TEXT FOR ANALYSIS:
I’ve just realised, why this deep need within many church people…to tell others to love abusive people, to minimize their abuse, to invalidate the suffering of the victim……..really feels so wrong to me.

They are grooming people…

to love and accept abusive people.

It’s why they will apply cheap grace…….forcing people to forgive and show their version of mercy and compassion……without repentance, without the abuser needing to own fully their actions.

And then, if the victim doesn’t comply…..they are treated badly.

It is like they become one big incestuous, ‘grooming, or groomed church family’.

Wow.

I get it now. I get why this feels so wrong.

I’ve been groomed, as a child, a teenager and an adult. So I do know the grooming process and how it feels.

The adult grooming was by a church minister. And the people involved that were meant to sort this out, made choices to ignore this grooming…….because a lot of church people do groom. It is part of their needs.

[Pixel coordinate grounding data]
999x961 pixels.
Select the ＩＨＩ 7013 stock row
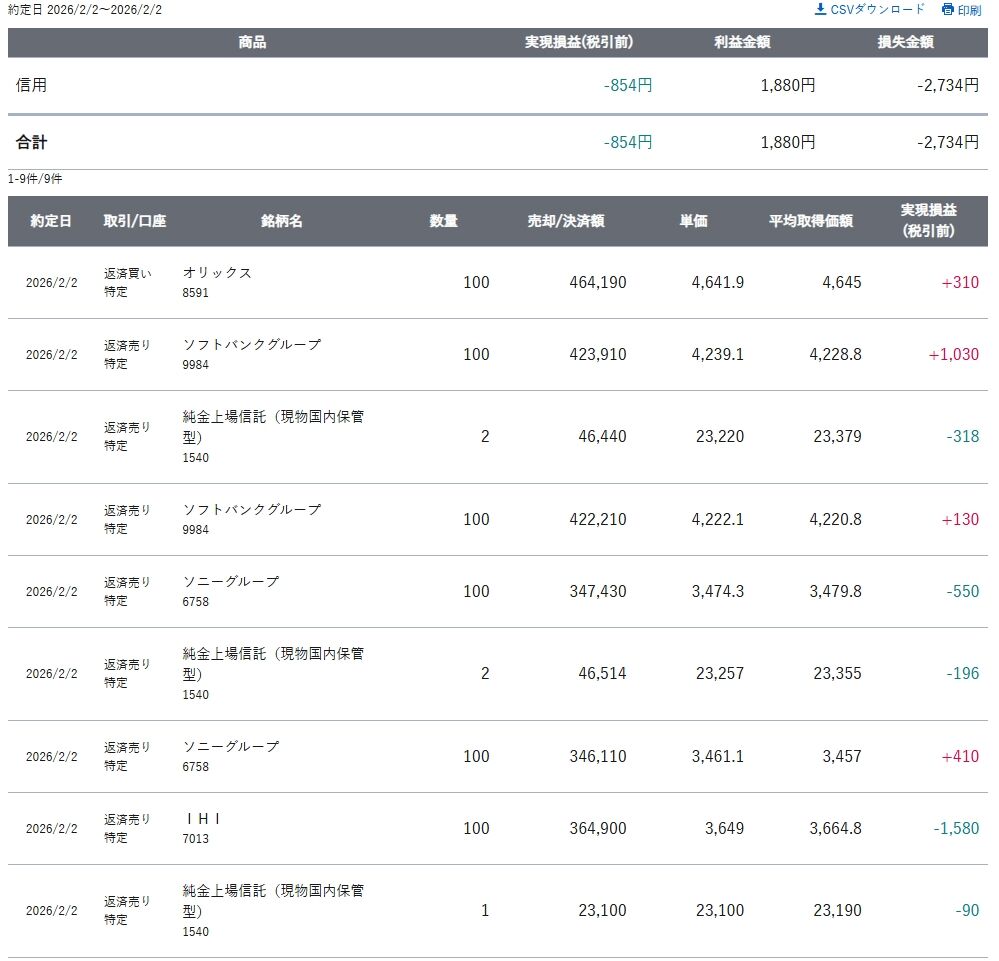point(203,819)
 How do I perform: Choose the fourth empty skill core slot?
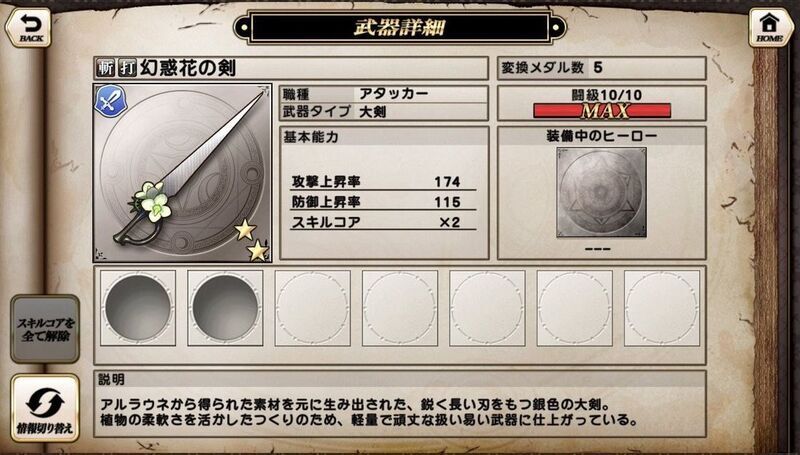(x=399, y=308)
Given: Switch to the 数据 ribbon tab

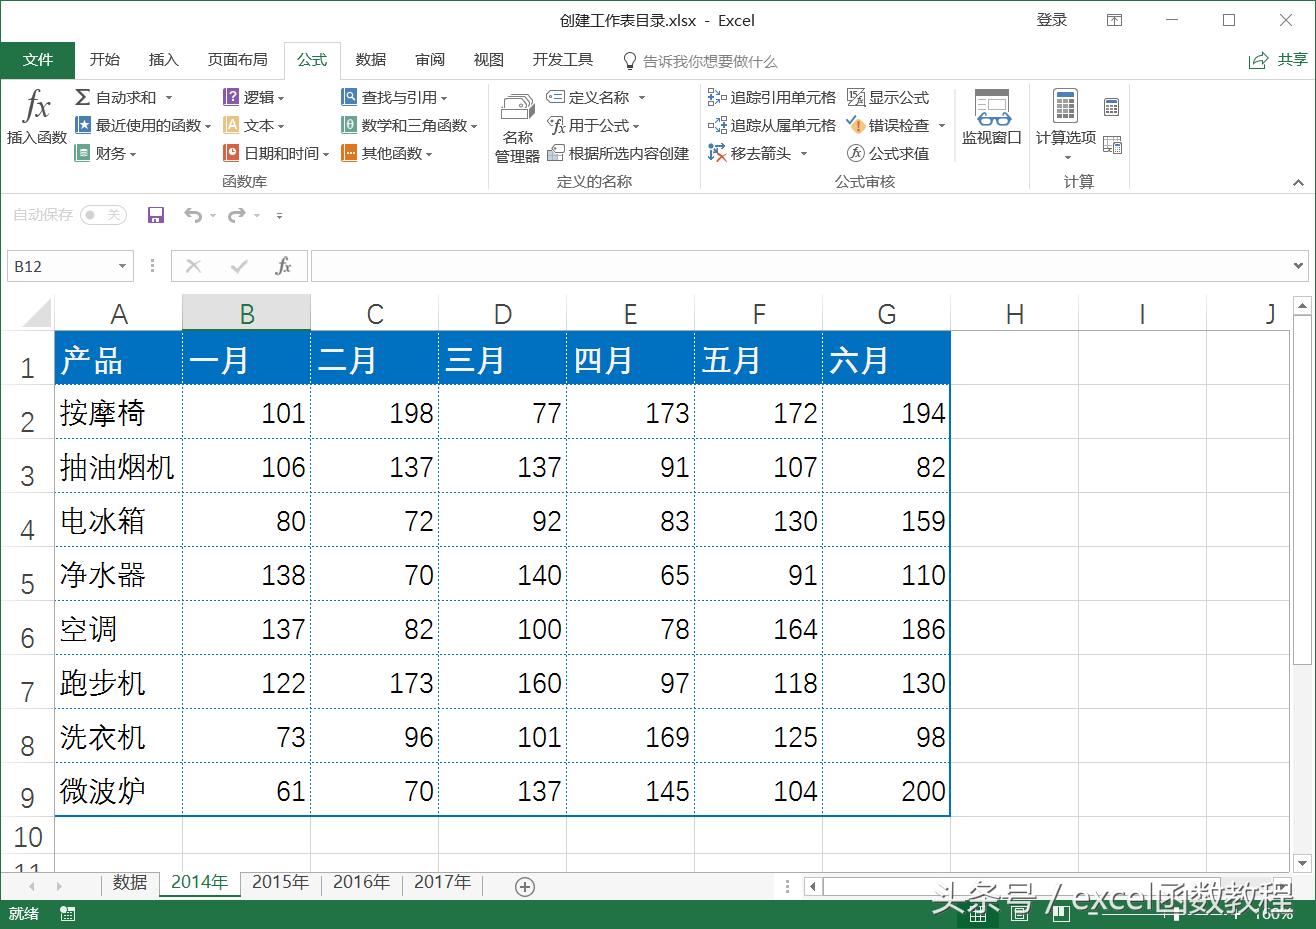Looking at the screenshot, I should [370, 60].
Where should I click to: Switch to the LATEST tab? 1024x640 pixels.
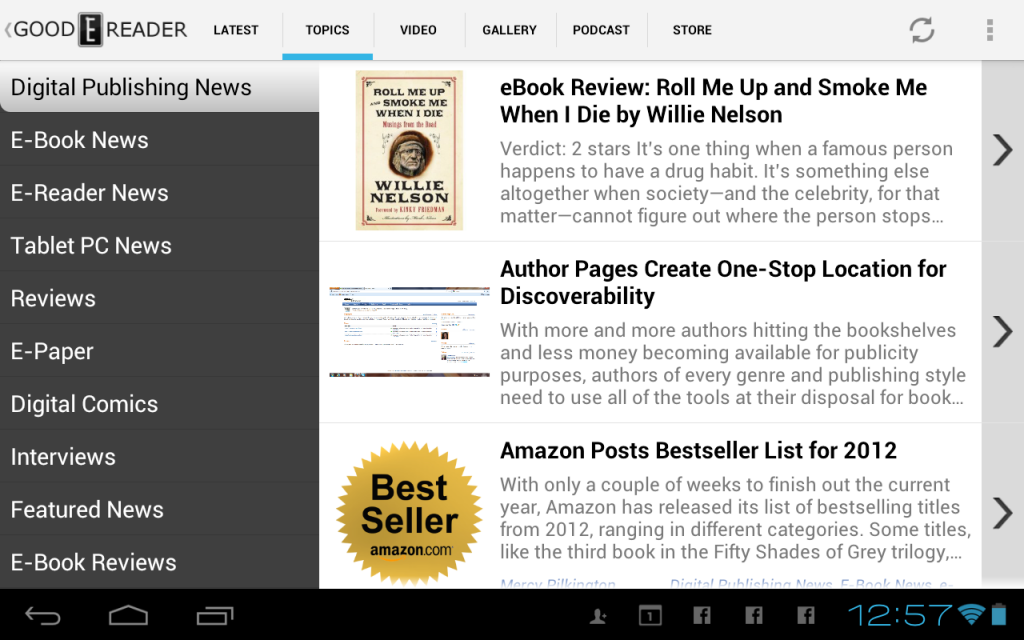click(x=236, y=30)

EXERCISES:
1. Reproduce word for word the part of the passage on grooming in church communities starting with "It’s why they" and going on through "of their needs.".
2. Answer these questions from the passage on grooming in church communities:
(a) Who carried out the adult grooming?
(b) According to the passage, what happens to the victim who does not comply?
(c) At which stages of life was the writer groomed?
3. Carry the passage on grooming in church communities further, picking up after its final sentence.

ANSWERS FOR EACH ITEM:
1.
It’s why they will apply cheap grace…….forcing people to forgive and show their version of mercy and compassion……without repentance, without the abuser needing to own fully their actions.

And then, if the victim doesn’t comply…..they are treated badly.

It is like they become one big incestuous, ‘grooming, or groomed church family’.

Wow.

I get it now. I get why this feels so wrong.

I’ve been groomed, as a child, a teenager and an adult. So I do know the grooming process and how it feels.

The adult grooming was by a church minister. And the people involved that were meant to sort this out, made choices to ignore this grooming…….because a lot of church people do groom. It is part of their needs.

2.
(a) A church minister.
(b) They are treated badly.
(c) As a child, a teenager and an adult.

3.
And this is why ‘all of them’ sided with the abuser. It’s what they do and it was what I was told would happen. Like groomed, mind controlled sheep. And this is why this occurs so much within churches.

The victims are seen as the enemy.

The abusers are protected and enabled.

Exactly how grooming abusive people behave.

And they are deceived into thinking it’s love and compassion and mercy and grace……..but it isn’t.

It’s why they talk about how paedophiles and sex offenders should be welcomed into churches…which has always seemed very bizarre to me. It’s why they want you to believe these abusive types are human and people and just need to be loved.